Deux candidats à la reprise partielle de WN, repreneur l'an dernier de l'usine Whirlpool d'Amiens en redressement judiciaire, ont défendu leur offre vendredi devant le tribunal de commerce d'Amiens. La réponse sera connue ce mardi.

Rebelotte pour les anciens salariés de Whirlpool. Ils sauront ce mardi après-midi qui reprendra partiellement WN, repreneur l'an dernier de l'usine Whirlpool d'Amiens en redressement judiciaire.

Cela faisait plusieurs mois que les salariés s'étaient résignés. L'usine tournait au ralenti et les clients se faisaient attendre. En fait, les produits que le repreneur Nicolas Decayeux comptait lancer pour développer le site, des casiers connectés et des voiturettes électriques, n'ont jamais trouvé de débouchés, et le projet s'est rapidement trouvé dans l'impasse financière.
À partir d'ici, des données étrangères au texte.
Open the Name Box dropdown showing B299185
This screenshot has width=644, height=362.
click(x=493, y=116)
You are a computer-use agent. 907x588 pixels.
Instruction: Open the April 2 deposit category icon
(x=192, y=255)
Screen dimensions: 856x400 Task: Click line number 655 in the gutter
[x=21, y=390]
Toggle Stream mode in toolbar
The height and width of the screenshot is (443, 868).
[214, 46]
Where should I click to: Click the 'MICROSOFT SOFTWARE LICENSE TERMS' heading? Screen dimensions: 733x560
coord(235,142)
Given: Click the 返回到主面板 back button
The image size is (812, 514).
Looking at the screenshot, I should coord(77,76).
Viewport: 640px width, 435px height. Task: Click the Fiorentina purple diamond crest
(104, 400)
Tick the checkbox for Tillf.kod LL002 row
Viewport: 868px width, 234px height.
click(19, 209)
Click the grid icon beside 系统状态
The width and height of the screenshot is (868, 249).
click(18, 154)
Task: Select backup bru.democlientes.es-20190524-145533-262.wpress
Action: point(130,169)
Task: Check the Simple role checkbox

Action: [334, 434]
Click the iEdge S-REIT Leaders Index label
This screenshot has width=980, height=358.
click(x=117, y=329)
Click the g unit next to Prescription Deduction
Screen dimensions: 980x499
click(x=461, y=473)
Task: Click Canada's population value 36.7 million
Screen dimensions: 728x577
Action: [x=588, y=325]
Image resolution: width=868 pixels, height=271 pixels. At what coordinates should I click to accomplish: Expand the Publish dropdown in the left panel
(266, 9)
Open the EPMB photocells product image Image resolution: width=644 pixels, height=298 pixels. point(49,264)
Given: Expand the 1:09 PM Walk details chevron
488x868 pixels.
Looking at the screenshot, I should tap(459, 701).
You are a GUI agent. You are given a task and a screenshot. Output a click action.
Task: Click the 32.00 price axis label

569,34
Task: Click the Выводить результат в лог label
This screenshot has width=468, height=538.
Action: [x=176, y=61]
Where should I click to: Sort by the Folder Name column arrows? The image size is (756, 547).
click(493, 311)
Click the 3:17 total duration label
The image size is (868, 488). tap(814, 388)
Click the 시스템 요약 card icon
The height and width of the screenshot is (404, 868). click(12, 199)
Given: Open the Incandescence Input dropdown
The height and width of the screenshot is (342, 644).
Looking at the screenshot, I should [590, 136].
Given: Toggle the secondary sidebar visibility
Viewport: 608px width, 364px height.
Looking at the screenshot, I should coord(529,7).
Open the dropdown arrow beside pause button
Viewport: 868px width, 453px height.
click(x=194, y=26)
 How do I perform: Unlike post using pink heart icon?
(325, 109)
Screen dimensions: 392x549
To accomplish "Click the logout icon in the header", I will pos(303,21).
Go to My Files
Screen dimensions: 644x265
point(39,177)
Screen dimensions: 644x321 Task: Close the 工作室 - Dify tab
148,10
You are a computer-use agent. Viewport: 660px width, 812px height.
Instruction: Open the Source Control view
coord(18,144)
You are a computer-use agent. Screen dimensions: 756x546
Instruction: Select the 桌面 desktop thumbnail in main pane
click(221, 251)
L'industriel a donc dû mettre la clé sous la porte, laissant sur le carreau plus d'une centaine de salariés car seuls une quarantaine de postes pourraient être sauvés si la nouvelle offre de reprise est acceptée ce mardi. Un échec pour le gouvernement.

Nicolas Decayeux avait reçu 2,5 millions d'aides publiques. Bercy a donc voulu vérifier qu'il ne s'était pas servi dans la caisse. L'audit comptable ces derniers jours n'a rien révélé de tel, même si 180.000 euros doivent encore être justifiés.

"Les salariés n'ont pas envie de se faire avoir une deuxième fois"

Fiodor Rilov, avocat des ex-Whirlpool, estime que ces propositions ne sont pas satisfaisantes:

"Aujourd'hui, les salariés n'ont pas envie de se faire avoir une deuxième fois. Il a lancé deux procédures en justice pour obtenir le plan d'affaires de Nicolas Decayeux. Son objectif : prouver que la reprise échouée n'était pas sérieuse depuis le départ: "La première reprise n'a pas fonctionné, on propose une autre reprise, c'est la reprise de la reprise. Vous imaginez bien que les salariés sont extrêmement réservés, ils ont le sentiment qu'on veut les enfariner une deuxième fois. A peine un quart du personnel pourrait être sauvés si jamais cette reprise numéro 2 s'effectuait".